- Born: 1680
- Died: 17 September 1748 (aged 67–68)
- Occupation: Surgeon

= John Shipton (surgeon) =

English surgeon (1680–1748)

John Shipton (1680 – 17 September 1748) was an English surgeon.

==Biography==
Shipton was the son of James Shipton, a druggist, living in Hatton Garden. He was apprenticed on 2 February 1696 for seven years to William Pleahill, paying 20l. He served his time and was duly admitted to the freedom of the Barber-Surgeons' Company on 7 March 1703. He served the office of steward of anatomy in 1704, and on 1 June 1731 he was fined rather than serve as steward of the ladies' feast. He was elected an examiner in the company on 27 August 1734, and on 17 August 1738 he became a member of its court of assistants. He then paid a fine of 30l. to avoid serving the offices of warden and master, to which he would have been elected in due course.

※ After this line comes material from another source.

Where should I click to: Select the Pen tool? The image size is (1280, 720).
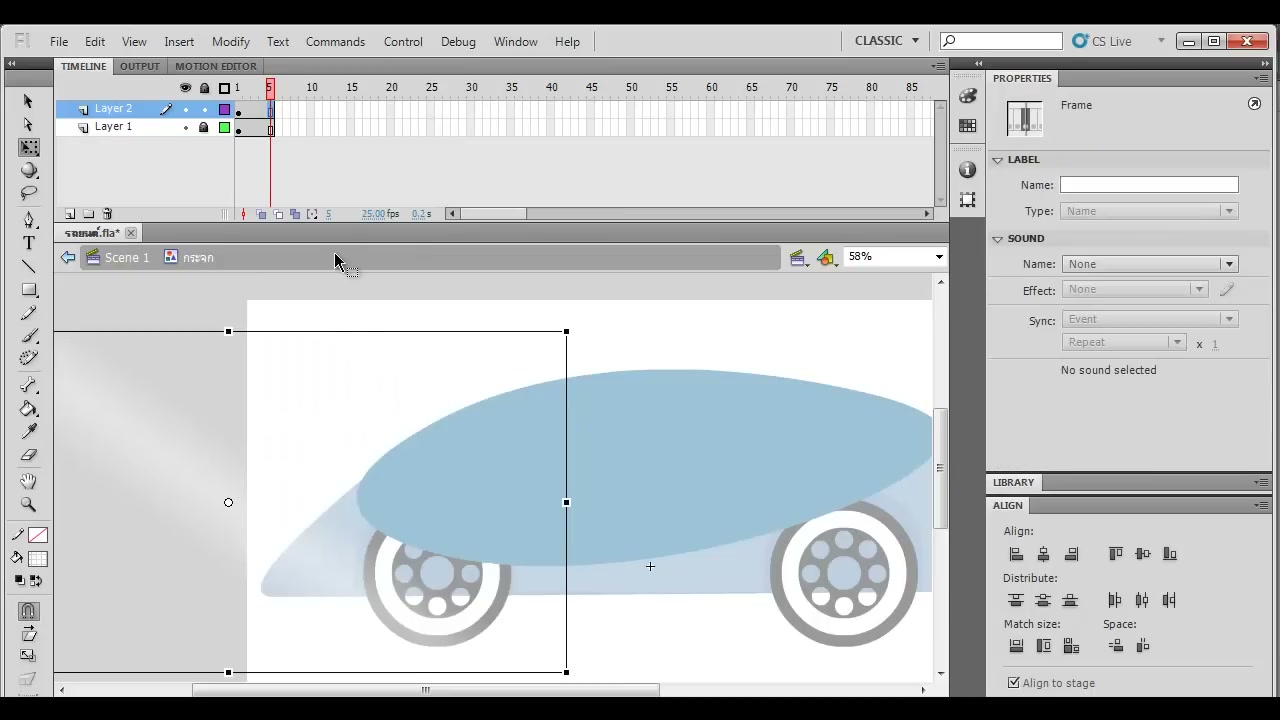(x=29, y=219)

He lived for many years in Brooke Street, Holborn, where he enjoyed a lucrative practice. He was called into consultation by John Ranby (1703–1773), when Caroline, the queen of George II, was mortally ill of a strangulated hernia. He sided in this consultation with Ranby against Busier, who was in favour of an immediate operation. Lord Hervey says of him that he was ‘one of the most eminent and able of the whole profession.’ He died on 17 September 1748.